The shops were full of them and I simply had to try it!
The Catalans
also call this festival the ‘Night of fire’ as it is all about fire and
fireworks. There is no central firework show in the city but people just buy
their own form the many stalls set up for this reason throughout the city.
On the
evening of the festival you could see many people like this couple: one holds a
bag full of the Coca of Sant Joan, and the other’s bag is full of firework.
After all
this you can imagine how much I have been looking forward to the evening. Paul
wasn’t around so it was all down to me to fully experience the event. To make
sure I’m in the thick of it I wanted to ask all the expats about the best place
to see it. When I asked the question on the ‘Hungarians in Barcelona’ Facebook
site I was very surprised to see the two replies I got: ‘Everywhere but here’
and ‘there’s a nuclear bunker about 42km out of the city, that’s the most
optimal.’ They both got lots of likes from others. You can imagine how puzzled
I was. Then I asked a friend I know from school to come with me to the beach
because apparently that’s where everything goes crazy. He flatly refused saying
it’s too dangerous, he’s not going there and I shouldn’t either.
I really
didn’t understand what’s going on but I decided that I would believe him so I
gave up on that idea. We decided to go up on the side of Tibidabo mountain to
watch the fireworks but it looked like it was going to rain in the evening so
in the end we decided to stay in Grácia and wander around the streets.
From a few
days before I could hear a firecrackers here and there but during the afternoon
it became relentless. I walked to Grácia from my house to see what was
happening on the street. Wow. I understood everything and I was suddenly very
happy that I didn’t go to the beach. Firecrackers were banging everywhere, kids
setting off fireworks in every corner while you can hear the ambulance wailing
constantly in the background.
These kids
are wearing the Catalan separatist flags and one of them carried a torch. They
were running through the streets, they only stopped here because of the red light.
(I mean a real torch with real fire in a kid’s hand who was just
over 10 years old and running around the streets with it!!)Not sure what was
the significance of it all.
I got to Grácia
safe and sound. We wondered around for a while then we heard drums. We followed
the drummers to a little square. On the way we found this little gathering. The
neighbours set up tables, brought food and drinks and were celebrating
together.
We finally
got to the square where all hell broke loose. The drummers made this huge
bonfire, there was food and wine served and everybody, I mean literally
everybody set off fireworks and the kids were running around under the
fireworks waving sparklers around. We were standing next to the wall trying to
be far away from all the bits that can fall us from the fireworks.

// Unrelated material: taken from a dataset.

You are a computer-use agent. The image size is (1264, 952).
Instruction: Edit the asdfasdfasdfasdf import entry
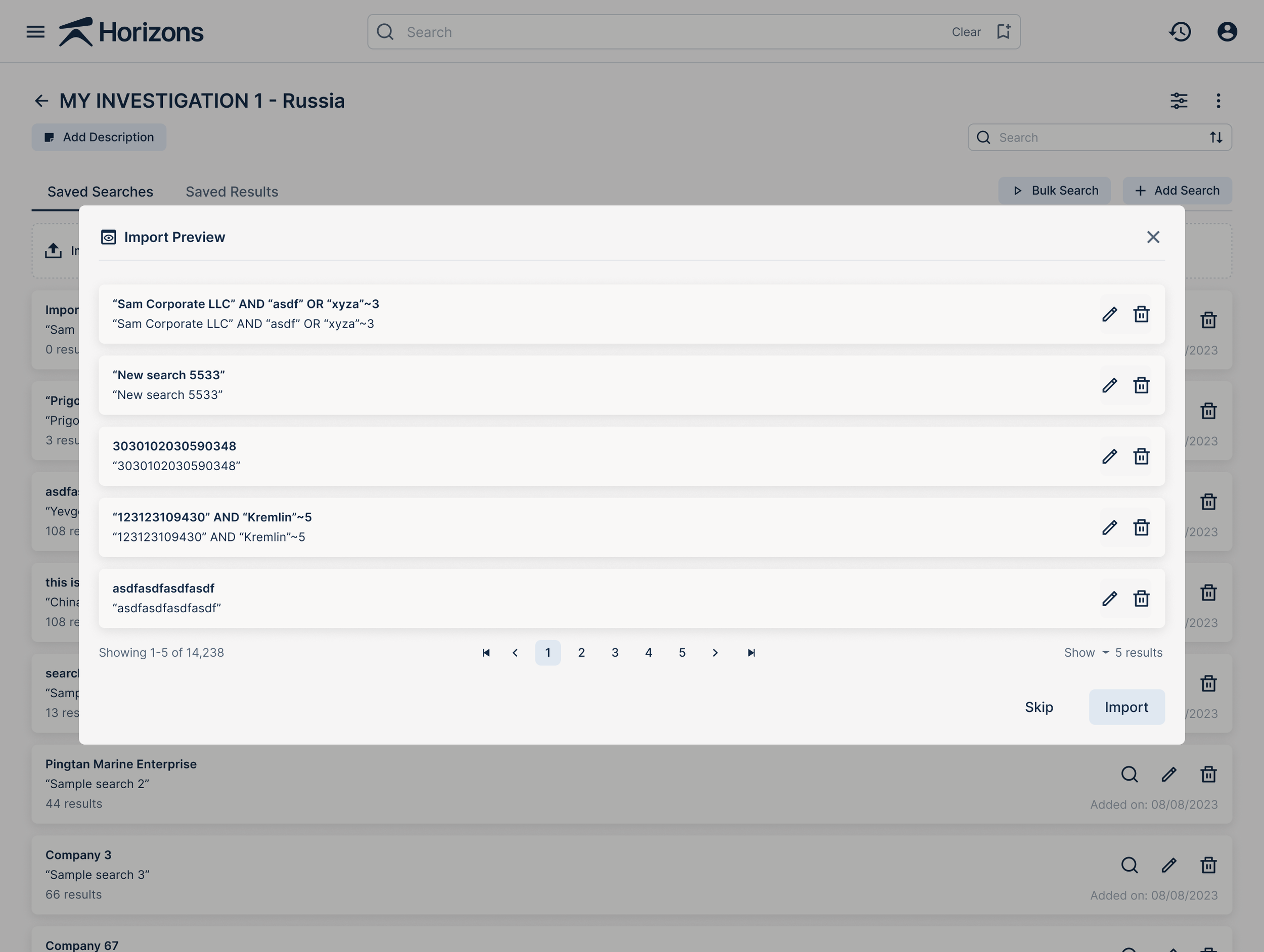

This is a (very bad) photo of an 8 year old (he seemed to be) who is setting off a firework
while his parents proudly watch him from the side. The firework ended up in the
tree above and everybody had to run.
We wandered
over to another square where a live band was playing and kids were dancing,
even though it was after midnight. This was a bit more civilized so we stayed
here for a while.
All
throughout the night the firecrackers were going on in the background, one
louder than the other. I just couldn’t understand! By the time I got home it
was 2.30 in the morning and they were still setting them off! Luckily I was too
tired and fell asleep despite the deafening noise.
The next day
was a public holiday in most places. It was a holiday for the street cleaners
for sure. I went for a walk and the city was full of the remnants of the
fireworks/firecrackers.
I think Sant
Joan is not my favourite festival. I might just be too old for this.